Wang told his Myanmar counterpart that Beijing “has always placed Myanmar in an important position in its neighborly diplomacy” and wants to “deepen exchanges and cooperation.”
Wang’s comments amounted to Beijing’s most unambiguous statement of support to date for the military regime.
Last year, Yun Sun, an expert on Myanmar-China relations with the Stimson Center, a US think-tank, said, “I think the Chinese can see that this military coup is successful and is here to stay.”
China is one of the top investors in Myanmar (as well as a major arms supplier) and has strategic infrastructure projects in the country, including energy pipelines that give Beijing a critical link to the Indian Ocean.

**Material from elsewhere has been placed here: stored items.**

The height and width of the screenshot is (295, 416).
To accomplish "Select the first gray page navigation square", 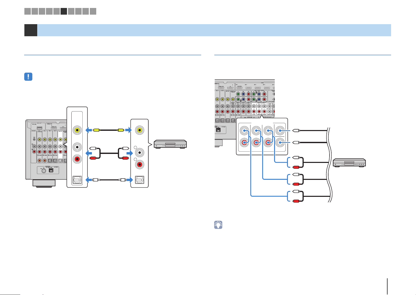I will point(27,11).
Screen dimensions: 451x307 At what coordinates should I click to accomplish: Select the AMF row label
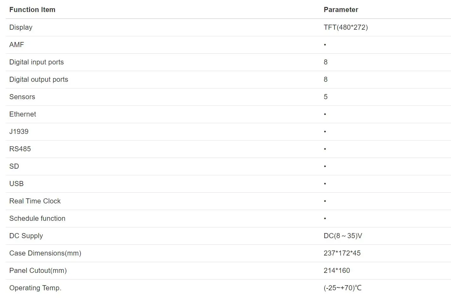click(x=17, y=45)
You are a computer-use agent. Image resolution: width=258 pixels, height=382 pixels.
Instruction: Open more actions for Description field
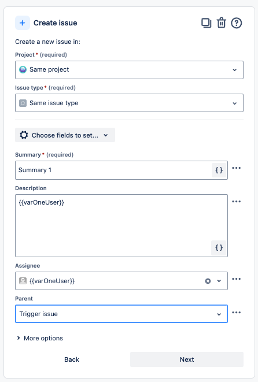[236, 202]
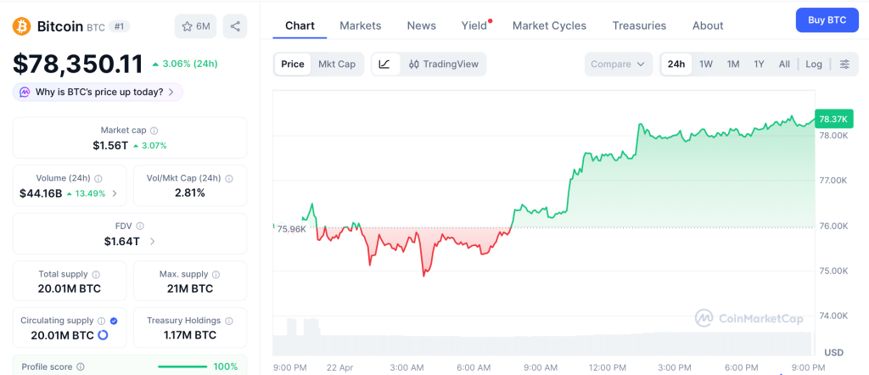This screenshot has height=375, width=869.
Task: Click the Buy BTC button
Action: 827,20
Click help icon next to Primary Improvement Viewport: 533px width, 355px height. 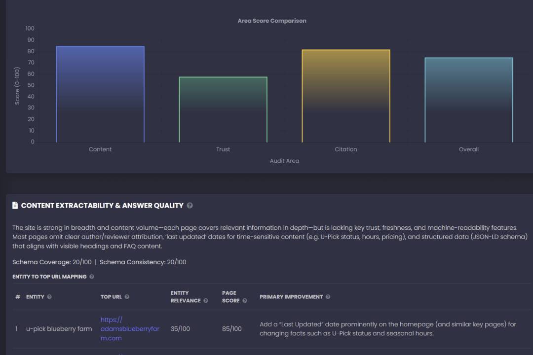[x=328, y=297]
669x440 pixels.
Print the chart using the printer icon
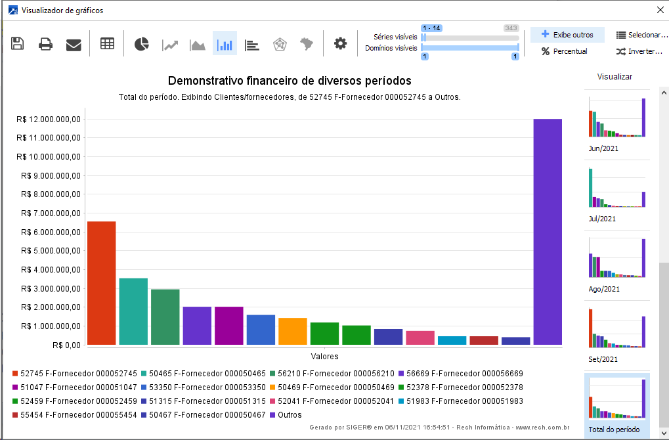[x=45, y=44]
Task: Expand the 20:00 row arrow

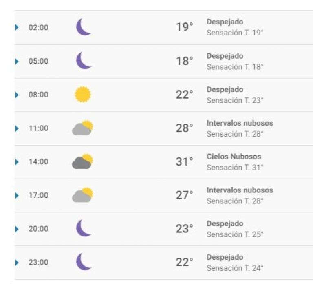Action: (x=17, y=229)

For Beijing, ultimately the question boils down to: Who can protect its interests and geopolitical objectives in Myanmar?
China insists it is sticking to its classic “non-interference” policy—one of the Five Principles of Peaceful Coexistence that is core to its foreign policy. In reality, given China’s enormous overseas interests and global economic power, it will do what is necessary to protect its business interests and counter security threats. Myanmar is no exception.
Therefore, China will need the regime’s assurance that it can protect its interests in Myanmar from those hostile ethnic armed groups and newly formed resistance groups that now pose immediate threats to Chinese projects.
In contrast, in June, US State Department Counselor Derek Chollet, making a visit to Southeast Asia, said the military is suffering “serious losses” in its fight against its own people, who have been resisting military rule in the country.
Given the ongoing crisis in Myanmar, Chollet said the regime was finding itself increasingly isolated, not just internationally but at home.
“They’re not winning. They’re losing territory. Their military is taking serious losses,” he told The Irrawaddy in a recent interview.
More than 2,000 people have been killed in the military’s crackdown on dissent since the coup, according to a local monitoring group. Thousands of villages have been burned down and activists and politicians have been locked up in prisons. Several politicians and activists have been taken away and next morning family members have been told to claim the dead bodies.
The UN Refugee Agency (UNHCR) in February said it had stepped up its emergency response to assist hundreds of thousands of internally displaced people in Myanmar as their number crossed the 800,000 mark—a doubling since last year’s military coup.
Myanmar citizens are well aware of China’s self-interest, and therefore Wang’s visit to Myanmar will be keenly monitored. Any endorsement of the regime and General Min Aung Hlaing will backfire. The threats to Chinese interests are real. It is about time China engaged with opposition forces in Myanmar.